▶ _The problem_
Work out how many lines of the listing hold "gray" and return that number by itself.

▶ _Given records_
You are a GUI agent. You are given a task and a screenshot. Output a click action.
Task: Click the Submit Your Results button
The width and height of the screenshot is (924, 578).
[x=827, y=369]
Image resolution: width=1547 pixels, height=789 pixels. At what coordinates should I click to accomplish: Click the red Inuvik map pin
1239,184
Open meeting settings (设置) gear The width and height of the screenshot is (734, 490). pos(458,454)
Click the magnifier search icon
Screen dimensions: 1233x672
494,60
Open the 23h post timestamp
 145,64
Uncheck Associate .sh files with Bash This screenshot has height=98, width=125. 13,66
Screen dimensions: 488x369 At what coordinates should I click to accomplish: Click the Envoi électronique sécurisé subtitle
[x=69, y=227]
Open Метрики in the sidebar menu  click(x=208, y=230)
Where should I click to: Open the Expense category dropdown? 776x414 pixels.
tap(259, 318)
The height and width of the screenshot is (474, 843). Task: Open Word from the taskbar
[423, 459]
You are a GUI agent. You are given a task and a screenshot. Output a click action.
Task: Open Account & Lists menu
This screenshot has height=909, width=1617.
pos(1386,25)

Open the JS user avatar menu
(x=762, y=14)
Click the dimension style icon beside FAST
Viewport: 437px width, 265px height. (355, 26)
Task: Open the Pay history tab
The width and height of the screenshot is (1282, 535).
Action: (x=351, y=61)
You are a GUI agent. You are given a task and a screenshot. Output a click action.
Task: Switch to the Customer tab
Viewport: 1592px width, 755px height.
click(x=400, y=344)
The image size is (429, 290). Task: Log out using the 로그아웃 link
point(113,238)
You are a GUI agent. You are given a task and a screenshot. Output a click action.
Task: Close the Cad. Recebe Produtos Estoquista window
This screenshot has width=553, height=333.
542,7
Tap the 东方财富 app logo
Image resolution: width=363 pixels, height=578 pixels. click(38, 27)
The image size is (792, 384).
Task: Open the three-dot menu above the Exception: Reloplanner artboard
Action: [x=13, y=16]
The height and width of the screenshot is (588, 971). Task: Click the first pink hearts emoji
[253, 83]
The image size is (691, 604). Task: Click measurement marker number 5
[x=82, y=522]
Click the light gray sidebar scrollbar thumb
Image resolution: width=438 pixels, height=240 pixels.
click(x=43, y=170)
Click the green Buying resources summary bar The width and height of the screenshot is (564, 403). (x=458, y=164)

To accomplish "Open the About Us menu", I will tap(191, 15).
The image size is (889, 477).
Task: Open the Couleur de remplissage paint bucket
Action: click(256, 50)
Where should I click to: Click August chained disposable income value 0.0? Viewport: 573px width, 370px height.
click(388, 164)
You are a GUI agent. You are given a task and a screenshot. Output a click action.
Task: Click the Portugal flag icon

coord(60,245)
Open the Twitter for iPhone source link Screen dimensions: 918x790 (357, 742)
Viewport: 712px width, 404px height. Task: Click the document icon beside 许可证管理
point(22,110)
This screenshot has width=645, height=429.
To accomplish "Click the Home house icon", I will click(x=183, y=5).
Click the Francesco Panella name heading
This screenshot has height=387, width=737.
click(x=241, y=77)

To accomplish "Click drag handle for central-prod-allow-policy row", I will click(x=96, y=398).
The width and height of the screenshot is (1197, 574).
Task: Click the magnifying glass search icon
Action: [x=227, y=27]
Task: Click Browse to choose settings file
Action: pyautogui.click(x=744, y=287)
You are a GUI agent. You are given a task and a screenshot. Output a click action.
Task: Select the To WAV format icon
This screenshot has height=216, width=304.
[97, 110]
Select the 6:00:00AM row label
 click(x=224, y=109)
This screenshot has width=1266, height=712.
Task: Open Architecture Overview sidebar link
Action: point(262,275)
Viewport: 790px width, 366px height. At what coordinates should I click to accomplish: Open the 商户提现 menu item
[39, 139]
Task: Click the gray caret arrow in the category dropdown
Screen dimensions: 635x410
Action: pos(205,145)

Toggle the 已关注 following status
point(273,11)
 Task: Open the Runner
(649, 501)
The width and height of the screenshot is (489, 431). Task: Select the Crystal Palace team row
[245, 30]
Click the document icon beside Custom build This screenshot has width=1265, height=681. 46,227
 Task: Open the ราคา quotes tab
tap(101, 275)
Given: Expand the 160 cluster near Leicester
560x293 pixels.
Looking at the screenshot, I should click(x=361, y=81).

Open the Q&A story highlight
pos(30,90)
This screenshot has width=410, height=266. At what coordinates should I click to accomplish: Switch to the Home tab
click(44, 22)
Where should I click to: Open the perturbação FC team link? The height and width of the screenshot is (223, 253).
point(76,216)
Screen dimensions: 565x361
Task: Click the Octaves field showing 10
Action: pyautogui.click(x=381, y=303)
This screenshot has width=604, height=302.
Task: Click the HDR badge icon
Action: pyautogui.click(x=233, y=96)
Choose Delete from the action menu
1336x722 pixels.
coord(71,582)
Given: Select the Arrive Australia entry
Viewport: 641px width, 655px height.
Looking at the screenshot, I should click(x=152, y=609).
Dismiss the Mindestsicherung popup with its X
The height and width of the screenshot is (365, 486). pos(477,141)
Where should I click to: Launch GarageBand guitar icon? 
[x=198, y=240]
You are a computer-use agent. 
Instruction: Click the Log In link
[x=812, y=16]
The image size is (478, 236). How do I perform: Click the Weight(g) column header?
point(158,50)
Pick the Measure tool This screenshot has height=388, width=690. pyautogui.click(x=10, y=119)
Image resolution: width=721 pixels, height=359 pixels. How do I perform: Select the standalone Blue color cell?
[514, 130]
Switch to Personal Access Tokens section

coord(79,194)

▶ _Result_
2